[Dataset entries]:
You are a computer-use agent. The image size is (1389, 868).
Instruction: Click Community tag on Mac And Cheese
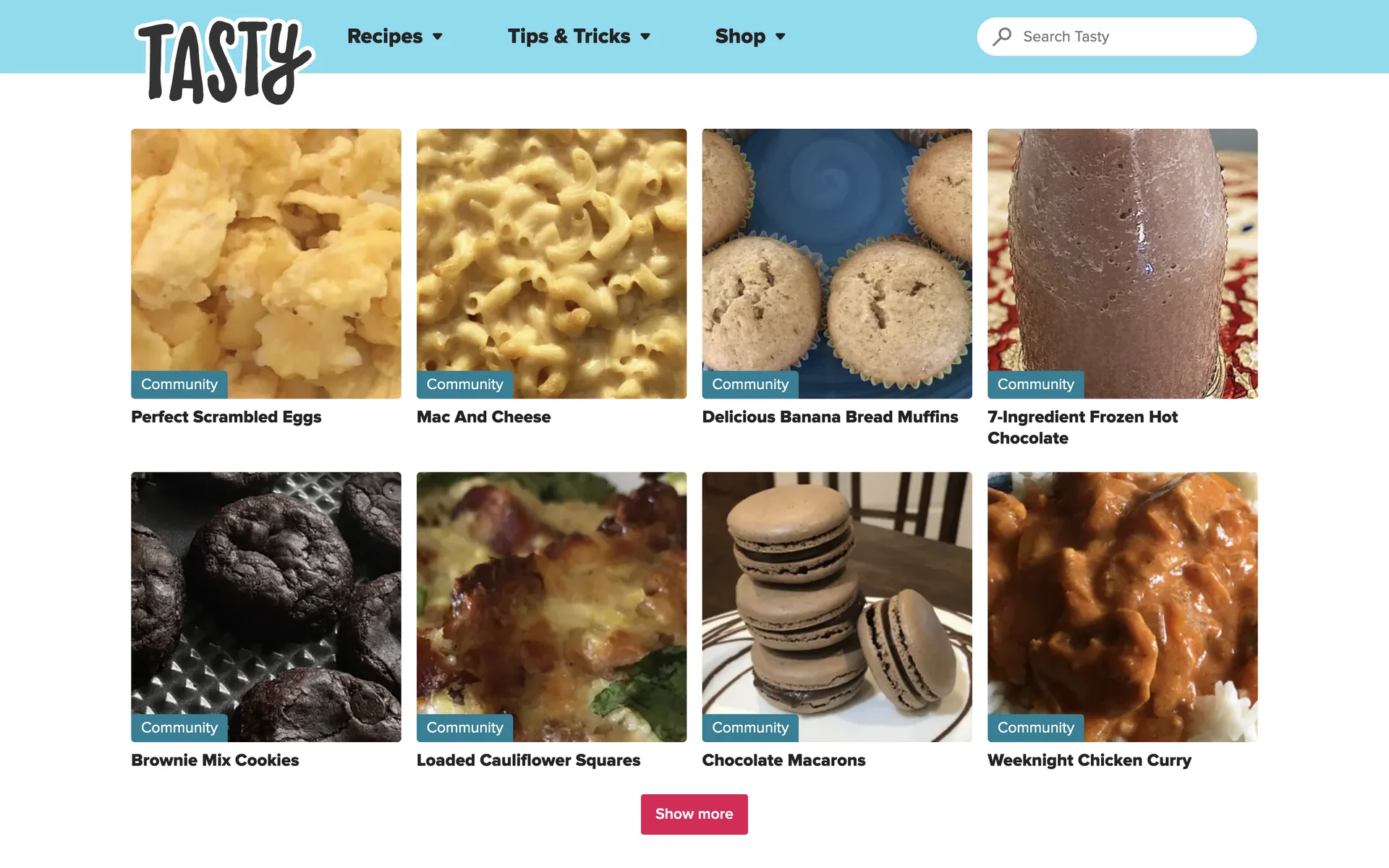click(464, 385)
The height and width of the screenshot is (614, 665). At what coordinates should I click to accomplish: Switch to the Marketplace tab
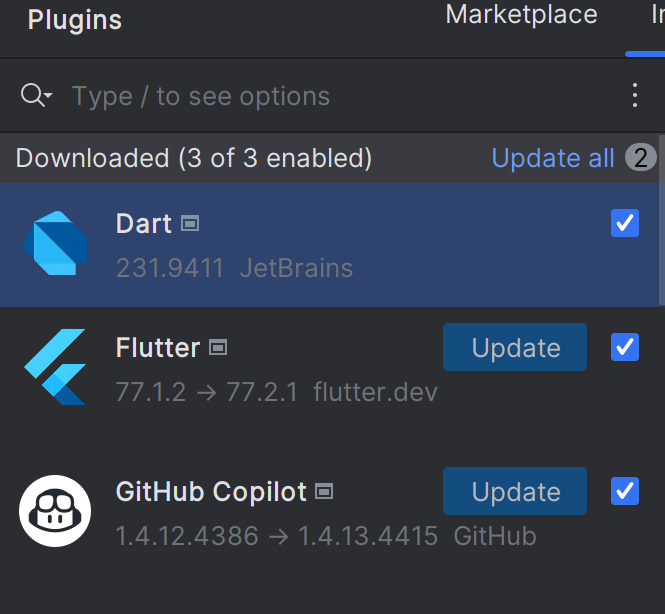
...
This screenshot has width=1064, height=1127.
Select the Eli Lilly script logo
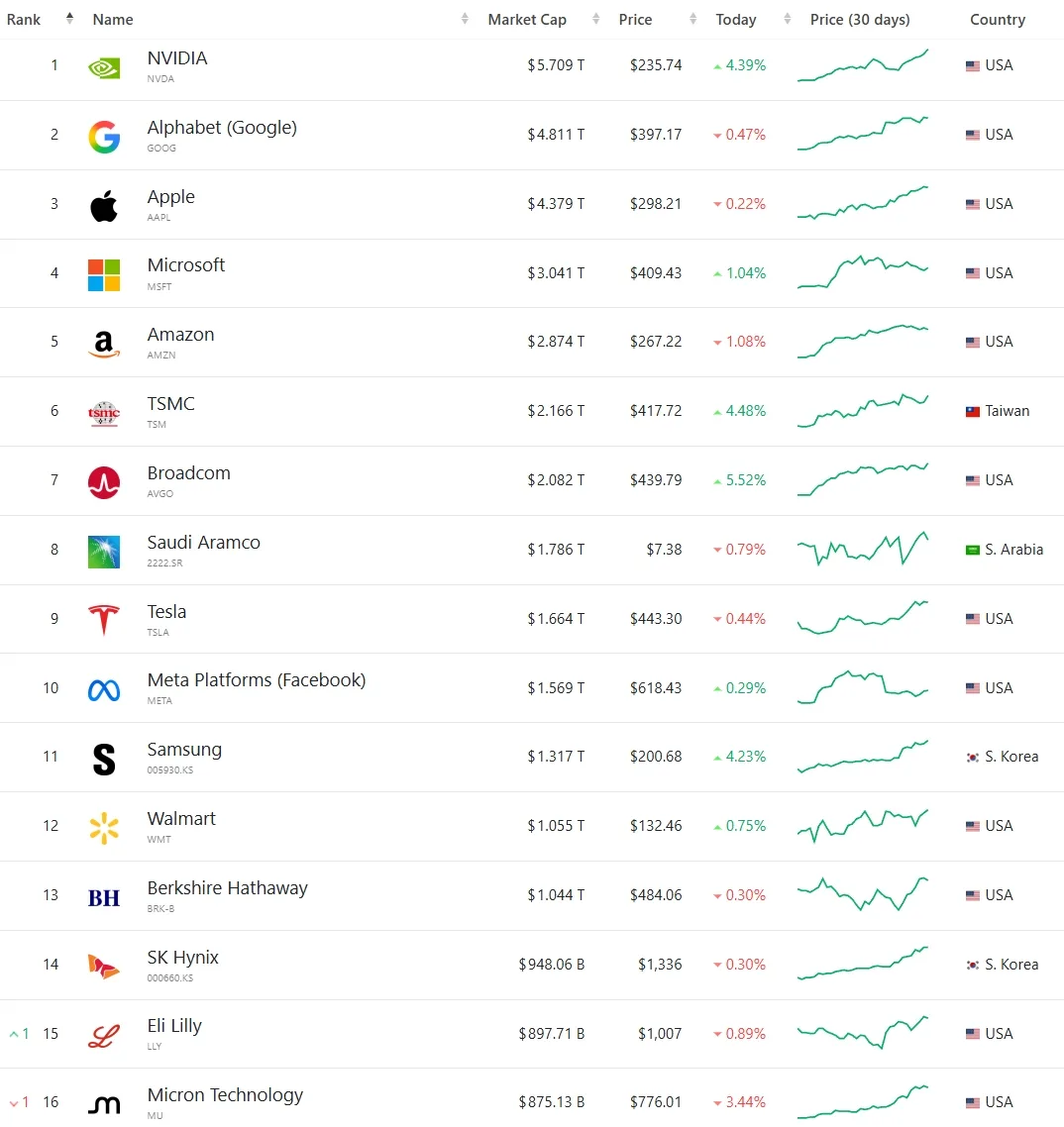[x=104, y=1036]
...
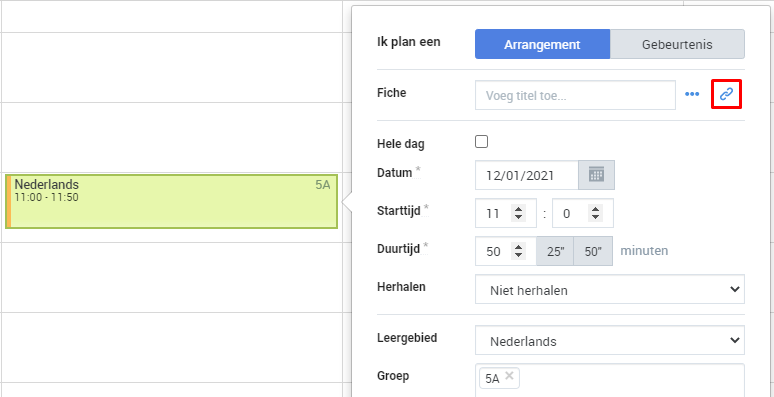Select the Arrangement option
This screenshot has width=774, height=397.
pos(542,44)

[What to work on]:
Among the entries above, find the line with "You are a computer-use" and repeat exactly from there through the line with "The height and", leaving out the pictures.

[The answer]:
You are a computer-use agent. The image size is (1389, 868).
Instruction: Click Community tag on Mac And Cheese
click(464, 385)
The height and width of the screenshot is (614, 665). At what coordinates should I click to accomplish: Switch to the Marketplace tab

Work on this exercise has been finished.